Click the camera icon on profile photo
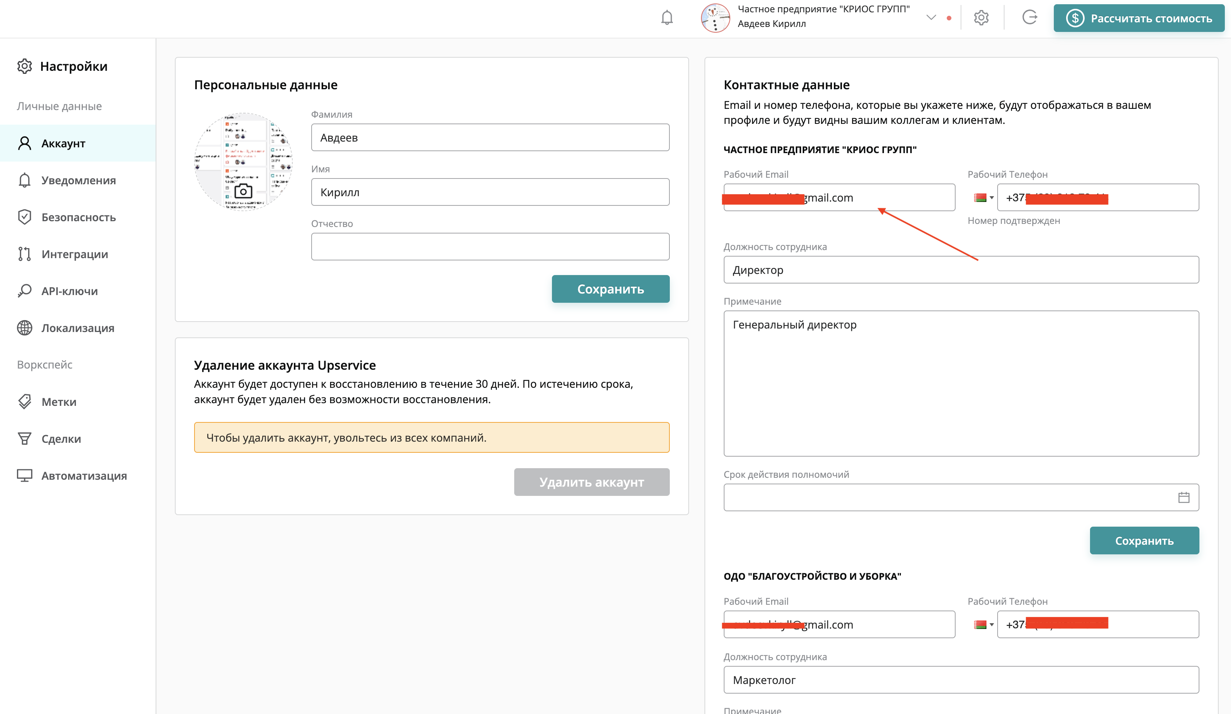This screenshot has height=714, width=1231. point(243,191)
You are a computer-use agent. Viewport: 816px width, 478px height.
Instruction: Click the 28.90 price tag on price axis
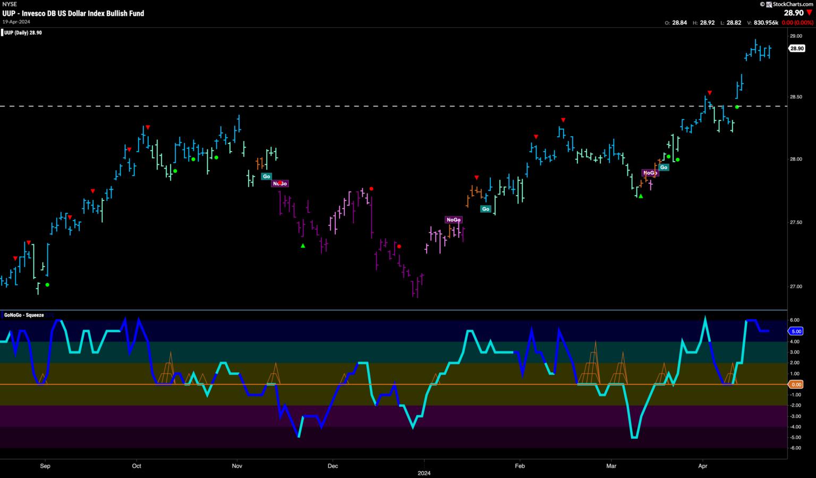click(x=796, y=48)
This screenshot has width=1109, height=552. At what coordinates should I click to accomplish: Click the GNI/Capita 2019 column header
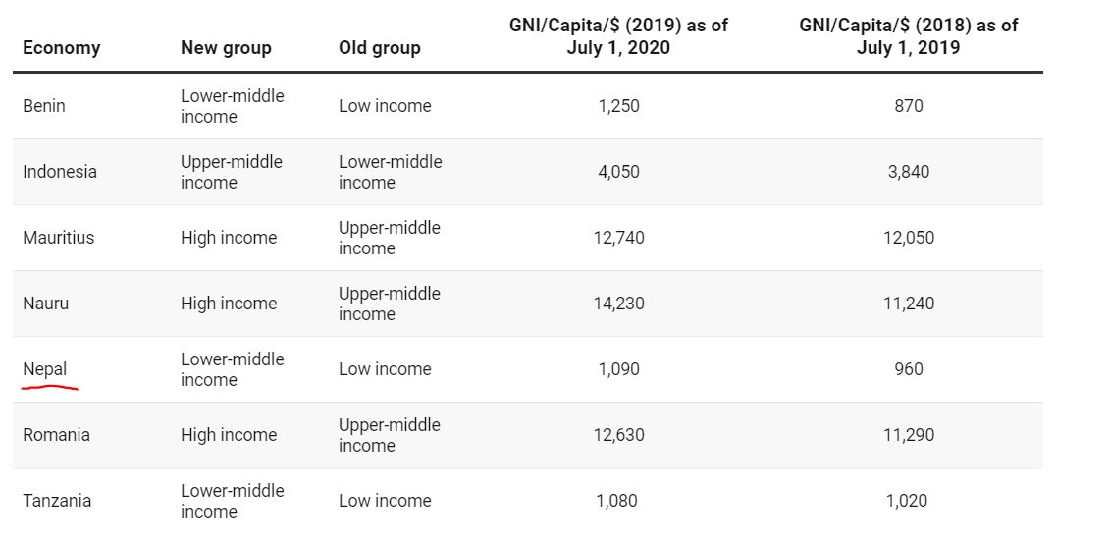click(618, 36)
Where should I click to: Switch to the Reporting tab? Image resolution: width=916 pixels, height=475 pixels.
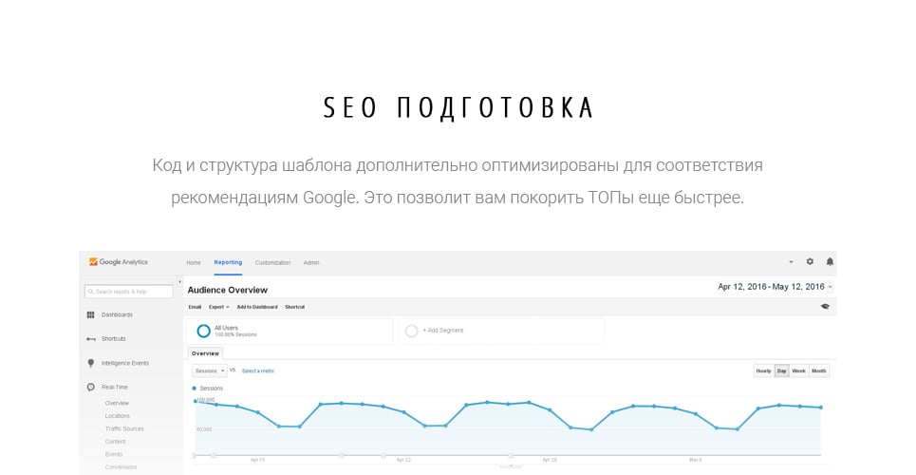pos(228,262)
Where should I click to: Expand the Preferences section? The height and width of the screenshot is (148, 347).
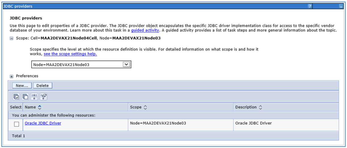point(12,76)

****************************************

> _TASK TO CARRY OUT_
Output the lines above as a Markdown table with the columns Number and Line text, leaving out blank lines and the pictures.

> _REPLY_
| Number | Line text |
|---|---|
| 1 | Click the camera icon on profile photo |
| 2 | This screenshot has height=714, width=1231. point(243,191) |
| 3 | You are a computer-use agent. Viewport: 816px width, 478px height. |
| 4 | Instruction: Click the 28.90 price tag on price axis |
| 5 | click(x=796, y=48) |
| 6 | This screenshot has width=1109, height=552. At what coordinates should I click to accomplish: Click the GNI/Capita 2019 column header |
| 7 | click(618, 36) |
| 8 | Where should I click to: Switch to the Reporting tab? Image resolution: width=916 pixels, height=475 pixels. |
| 9 | pos(228,262) |
| 10 | Where should I click to: Expand the Preferences section? The height and width of the screenshot is (148, 347). |
| 11 | point(12,76) |